The stunt coordinator, Ben Derrick of Mission, announced stunts such as a full body burn, a helicopter drop and a 100-feet motorcycle jump, some of which were touted as "never before attempted in Canada." The movie was noted for various BDSM-themed scenes, which harkened back to Simandl's earlier works. One article stated that the film's team numbered 98 people, of which 90 were Canadian. According to another, 103 extras were used, of which 83 were from the Abbotsford area. The Grand Shepherd's car was a 1968 Ford Fairlane customized by a group of Fraser Valley College welding students, based on a design from art director Brian Maxwell Drummond-Hay. The so-called "Battle Wagon" was a 1956 Sicard Industries truck previously used by the RCAF as a runway snow plow. Following the shoot, some of the film's vehicles were exhibited on July 1 at the Historic Transportation Centre in Surrey.

==Release==
===Pre-release===
Empire of Ash III was pre-sold at the 1988 Cannes Film Market, as part of North American Releasing's nine-picture portfolio.

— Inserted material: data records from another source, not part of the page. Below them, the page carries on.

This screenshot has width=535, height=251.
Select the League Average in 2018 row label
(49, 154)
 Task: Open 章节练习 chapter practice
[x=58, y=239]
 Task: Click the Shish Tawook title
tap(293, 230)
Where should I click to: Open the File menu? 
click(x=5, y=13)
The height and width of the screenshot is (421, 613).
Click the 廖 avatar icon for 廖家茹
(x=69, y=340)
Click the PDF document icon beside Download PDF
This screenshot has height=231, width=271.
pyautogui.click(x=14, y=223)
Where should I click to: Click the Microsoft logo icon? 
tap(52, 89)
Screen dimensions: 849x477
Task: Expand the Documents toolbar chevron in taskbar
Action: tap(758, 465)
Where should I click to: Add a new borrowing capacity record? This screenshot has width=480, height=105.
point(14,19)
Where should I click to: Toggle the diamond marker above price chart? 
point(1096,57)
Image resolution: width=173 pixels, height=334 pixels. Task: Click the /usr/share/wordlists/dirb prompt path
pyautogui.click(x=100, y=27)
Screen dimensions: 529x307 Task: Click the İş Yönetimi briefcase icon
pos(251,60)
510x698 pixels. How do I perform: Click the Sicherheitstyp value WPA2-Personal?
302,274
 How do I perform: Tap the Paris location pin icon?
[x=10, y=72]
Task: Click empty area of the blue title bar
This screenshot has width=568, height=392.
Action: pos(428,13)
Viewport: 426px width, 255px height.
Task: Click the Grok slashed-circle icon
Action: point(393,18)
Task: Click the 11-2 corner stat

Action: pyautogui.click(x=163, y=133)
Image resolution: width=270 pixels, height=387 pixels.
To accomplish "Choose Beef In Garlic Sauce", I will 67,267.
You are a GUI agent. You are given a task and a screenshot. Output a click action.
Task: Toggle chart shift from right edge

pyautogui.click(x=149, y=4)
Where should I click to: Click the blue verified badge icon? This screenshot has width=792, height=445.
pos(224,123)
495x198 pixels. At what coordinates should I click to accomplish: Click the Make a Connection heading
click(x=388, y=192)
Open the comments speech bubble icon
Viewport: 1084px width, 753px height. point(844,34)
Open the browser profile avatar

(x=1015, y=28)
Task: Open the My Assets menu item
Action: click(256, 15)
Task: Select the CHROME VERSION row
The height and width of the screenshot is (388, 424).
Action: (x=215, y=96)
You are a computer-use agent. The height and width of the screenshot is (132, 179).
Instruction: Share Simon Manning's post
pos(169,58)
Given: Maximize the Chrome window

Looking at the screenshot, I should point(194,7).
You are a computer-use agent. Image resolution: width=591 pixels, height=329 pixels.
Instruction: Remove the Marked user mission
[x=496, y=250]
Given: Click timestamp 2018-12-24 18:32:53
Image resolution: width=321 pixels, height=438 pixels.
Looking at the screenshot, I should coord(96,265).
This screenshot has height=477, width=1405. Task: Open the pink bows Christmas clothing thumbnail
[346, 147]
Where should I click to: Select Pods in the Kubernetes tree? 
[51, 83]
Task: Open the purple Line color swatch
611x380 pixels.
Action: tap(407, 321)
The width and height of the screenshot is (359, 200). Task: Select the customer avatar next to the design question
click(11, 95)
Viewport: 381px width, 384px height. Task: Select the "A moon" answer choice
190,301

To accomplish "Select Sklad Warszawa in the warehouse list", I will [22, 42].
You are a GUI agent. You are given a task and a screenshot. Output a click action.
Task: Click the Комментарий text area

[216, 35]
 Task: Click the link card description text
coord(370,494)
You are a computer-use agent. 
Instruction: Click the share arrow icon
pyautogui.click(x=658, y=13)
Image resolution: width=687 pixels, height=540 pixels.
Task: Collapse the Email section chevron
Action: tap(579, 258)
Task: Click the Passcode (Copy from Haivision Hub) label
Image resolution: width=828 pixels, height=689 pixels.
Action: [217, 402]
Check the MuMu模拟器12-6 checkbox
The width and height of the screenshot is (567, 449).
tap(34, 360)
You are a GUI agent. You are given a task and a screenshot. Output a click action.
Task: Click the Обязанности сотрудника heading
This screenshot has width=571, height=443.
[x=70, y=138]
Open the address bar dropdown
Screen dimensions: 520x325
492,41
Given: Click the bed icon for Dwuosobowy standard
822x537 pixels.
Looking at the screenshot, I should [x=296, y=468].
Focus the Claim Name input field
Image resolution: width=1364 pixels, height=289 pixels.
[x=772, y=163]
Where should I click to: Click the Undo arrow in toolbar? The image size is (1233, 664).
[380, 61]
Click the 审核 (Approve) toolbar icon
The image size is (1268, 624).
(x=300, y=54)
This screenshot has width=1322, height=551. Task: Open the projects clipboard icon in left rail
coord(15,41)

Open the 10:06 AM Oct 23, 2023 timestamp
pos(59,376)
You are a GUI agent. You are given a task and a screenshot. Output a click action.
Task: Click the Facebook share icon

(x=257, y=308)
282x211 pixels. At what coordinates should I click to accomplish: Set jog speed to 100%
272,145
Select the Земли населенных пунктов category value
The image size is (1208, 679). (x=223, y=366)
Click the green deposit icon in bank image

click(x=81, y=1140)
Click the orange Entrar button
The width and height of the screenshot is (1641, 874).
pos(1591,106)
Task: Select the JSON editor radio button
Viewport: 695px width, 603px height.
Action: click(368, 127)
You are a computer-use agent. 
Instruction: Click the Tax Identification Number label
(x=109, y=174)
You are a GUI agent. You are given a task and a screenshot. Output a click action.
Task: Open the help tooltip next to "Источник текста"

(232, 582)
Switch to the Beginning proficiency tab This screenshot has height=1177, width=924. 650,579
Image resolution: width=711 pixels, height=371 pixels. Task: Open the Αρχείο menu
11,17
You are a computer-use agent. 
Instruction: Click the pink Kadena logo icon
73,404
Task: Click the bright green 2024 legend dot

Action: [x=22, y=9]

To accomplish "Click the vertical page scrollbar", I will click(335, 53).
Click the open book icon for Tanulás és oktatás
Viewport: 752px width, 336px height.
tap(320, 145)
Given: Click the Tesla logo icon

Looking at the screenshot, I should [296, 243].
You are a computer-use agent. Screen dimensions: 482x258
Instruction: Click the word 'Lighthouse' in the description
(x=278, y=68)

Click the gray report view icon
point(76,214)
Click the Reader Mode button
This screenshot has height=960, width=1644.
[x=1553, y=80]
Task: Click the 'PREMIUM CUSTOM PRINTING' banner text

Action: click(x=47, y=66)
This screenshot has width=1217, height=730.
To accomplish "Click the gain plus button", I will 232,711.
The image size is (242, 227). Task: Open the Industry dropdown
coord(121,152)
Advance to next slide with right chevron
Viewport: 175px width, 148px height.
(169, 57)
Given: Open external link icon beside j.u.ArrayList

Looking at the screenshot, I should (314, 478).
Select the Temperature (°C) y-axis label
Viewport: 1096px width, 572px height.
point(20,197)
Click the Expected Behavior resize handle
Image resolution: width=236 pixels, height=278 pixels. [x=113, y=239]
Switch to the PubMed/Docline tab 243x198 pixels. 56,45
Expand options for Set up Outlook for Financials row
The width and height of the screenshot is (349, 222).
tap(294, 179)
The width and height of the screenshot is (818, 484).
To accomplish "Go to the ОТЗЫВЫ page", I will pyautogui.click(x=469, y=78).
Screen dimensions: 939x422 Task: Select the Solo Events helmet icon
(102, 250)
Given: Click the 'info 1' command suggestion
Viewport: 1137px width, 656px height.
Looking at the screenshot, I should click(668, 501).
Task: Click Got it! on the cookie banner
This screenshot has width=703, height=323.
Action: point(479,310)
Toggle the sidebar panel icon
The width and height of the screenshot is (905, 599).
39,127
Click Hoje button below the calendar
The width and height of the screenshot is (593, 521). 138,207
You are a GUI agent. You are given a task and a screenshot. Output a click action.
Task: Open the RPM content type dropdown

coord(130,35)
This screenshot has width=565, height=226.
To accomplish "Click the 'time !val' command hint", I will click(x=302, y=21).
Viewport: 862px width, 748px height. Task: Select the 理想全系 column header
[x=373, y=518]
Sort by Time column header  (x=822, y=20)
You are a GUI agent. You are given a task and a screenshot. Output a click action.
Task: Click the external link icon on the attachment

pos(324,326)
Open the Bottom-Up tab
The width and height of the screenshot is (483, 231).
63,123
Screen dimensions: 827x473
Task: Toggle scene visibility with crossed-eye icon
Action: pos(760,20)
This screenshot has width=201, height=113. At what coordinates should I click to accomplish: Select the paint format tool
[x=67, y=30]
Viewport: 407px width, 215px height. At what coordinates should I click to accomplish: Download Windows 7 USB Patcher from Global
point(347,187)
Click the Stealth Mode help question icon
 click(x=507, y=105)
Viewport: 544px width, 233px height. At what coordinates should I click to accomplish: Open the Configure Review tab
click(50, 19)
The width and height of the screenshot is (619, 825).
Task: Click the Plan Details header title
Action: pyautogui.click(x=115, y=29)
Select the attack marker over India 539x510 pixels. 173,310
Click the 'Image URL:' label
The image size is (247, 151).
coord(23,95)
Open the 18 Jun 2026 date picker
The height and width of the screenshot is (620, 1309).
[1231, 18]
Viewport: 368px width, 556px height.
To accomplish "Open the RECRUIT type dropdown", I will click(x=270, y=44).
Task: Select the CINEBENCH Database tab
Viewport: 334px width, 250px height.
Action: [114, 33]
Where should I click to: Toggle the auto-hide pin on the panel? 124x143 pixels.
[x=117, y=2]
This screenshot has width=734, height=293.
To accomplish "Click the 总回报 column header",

Actress Melanie Kilgour doubled as an international sales executive for NAR.

===Television===
The film received its domestic premiere on premium cable channel First Choice on December 12, 1989.

===Home video===
In the U.S., the film was released in 1992 by A.I.P. Home Video. A French-language Canadian tape was also issued in 1994 through Excalibur Distribution, a sister label of North American. (Note: Below the French title Les guerriers de la route, the boxcover mentions the U.S. title of the first installment, Maniac Warriors, and uses captures from that film. However, the summary and credits indicate that this is in fact the sequel, Empire of Ash III. In France, Empire of Ash III is also known as Les guerriers de la route.)

==Reception==
Empire of Ash III was very poorly received by critics. TV Guide granted that "the romantic leads are personable" but found "no saving graces" with anything else, blasting a "slovenly photographed and sluggishly directed" film, plagued by "the amateurish playing of the remaining cast" and "half asleep" special effects. (Note: The review's title refers to the first installment Maniac Warriors, but it is an error and the review's body concerns the sequel Last of the Warriors.) John Stanley, author of the Creature Features series of books, wrote that the film "is not simply below average — it's beneath contempt.[...] And what's a good actor like William Smith doing as the evil leader who now rules Earth?" He added that he only "lasted 60 minutes through this atrocity." In his opus Horror and Science Fiction Films, Donald C. Willis concurred and called the film an "atrocious sf-actioner", comparing it to Donald G. Jackson's Roller Blade. Ballantine Books' Video Movie Guide further panned it as a "[r]idiculous futuristic dud" and a "real time waster." The review committee for Joe Bob Briggs' newsletter The Joe Bob Report called it a "'Dark, grim' 'pretty dull' 'real bad' post-apocalypse thriller that 'rips off Mad Max but is 'much less interesting than most of its type.'"

==Soundtrack==
The soundtrack features a cover of the Canadian song "Born to be Wild," made famous by Steppenwolf, and here performed by Tom Lavin.

==Related projects==
During production, it was announced that the script for a third installment was already being worked on, but that did not eventuate. North American Releasing also pitched another collaboration with actor William Smith, called The Peace Officer, but it does not seem to have panned out either.